La verdad sobre el omega-3

Los ácidos grasos omega-3 desaparecen poco a poco de nuestra dieta, ¿tienes que tomar suplementos?

Los ácidos grasos esenciales tan de moda se llaman así porque nuestro cuerpo no puede fabricarlos, tenemos que comerlos. Los más conocidos son los de las familias omega-3 y omega-6. Son imprescindibles para el correcto funcionamiento del cerebro y regulan el metabolismo. Pero, por qué esta obsesión con los omega-3?

Todo empezó porque en los años 70 se estudió a los esquimales de Groenlandia, descubriendo que consumían una gran cantidad de grasa procedente del pescado, rica en omega-3, y que prácticamente no sufrían de enfermedades cardiovasculares. Con el tiempo, aquellos hallazgos han resultado en  la actual locura con los alimentos enriquecidos con omega-3, y las cápsulas con aceite de salmón que provocan divertidos eructos con sabor a pescado.

Pero ¿funcionan estos suplementos? Como ocurre con las vitaminas los minerales, si no tomamos suficientes ácidos grasos omega-3, tendremos más probabilidades de sufrir problemas de salud, pero no por tomar dosis excesivas desaparecerán los problemas que ya tenemos. Los omega-3 por sí solos no te harán adelgazar si no añades ejercicio y una dieta saludable.

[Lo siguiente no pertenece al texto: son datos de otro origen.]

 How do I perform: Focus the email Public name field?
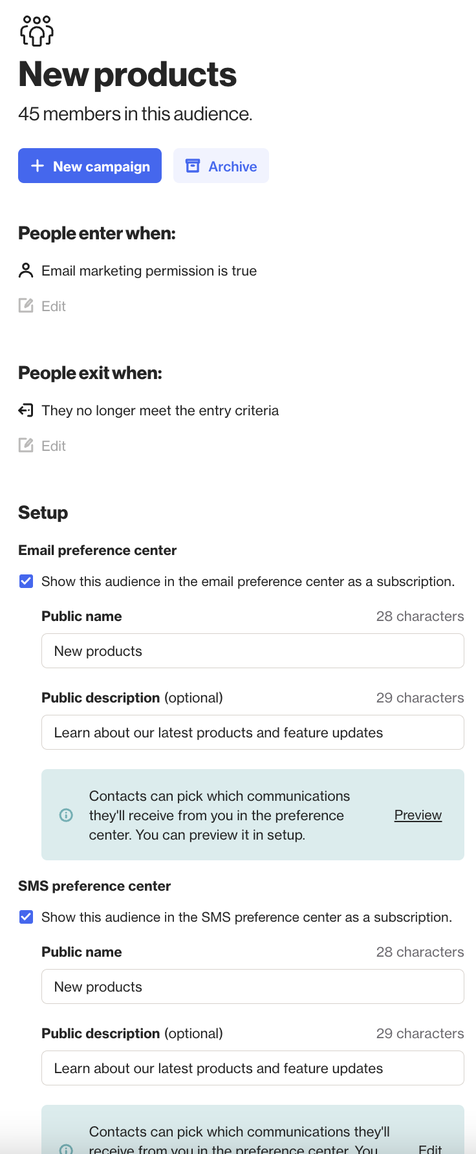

No está sin embago demostrado que los omega-3 sirvan para prevenir el cáncer o los infartos. Lo que cambia las cosas es la proporción entre omega-6 (procedente sobre todo de los aceites de las plantas) y omega-3 (que viene sobre todo del pescado). Para que sea saludable, debería haber la misma cantidad de omega-6 y omega-3. Sin embargo la dieta actual tiene un índice de 10 a 30 veces o más omega-6 que omega-3. Los ácidos grasos omega-6 son inflamatorios, lo que potencialmente puede desencadenar varias enfermedades. Como en nuestra dieta suele haber mucho más omega-6, debemos tomar omega-3 para compensarlo.

¿Merece la pena entonces tomar alimentos enriquecidos con omega-3? Todo ayuda, pero piensa que en una sola lata de sardinas conseguirás cerca de 2 gramos de omega-3, mientras que tendrías que tomar dos litros de leche enriquecida para conseguir la misma cantidad. El salmón y la caballa son otras de las fuentes más abundantes. Si crees que tu dieta es deficitaria en omega-3 los suplementos en forma de cápsulas son otra posibilidad. Yo prefiero las sardinas.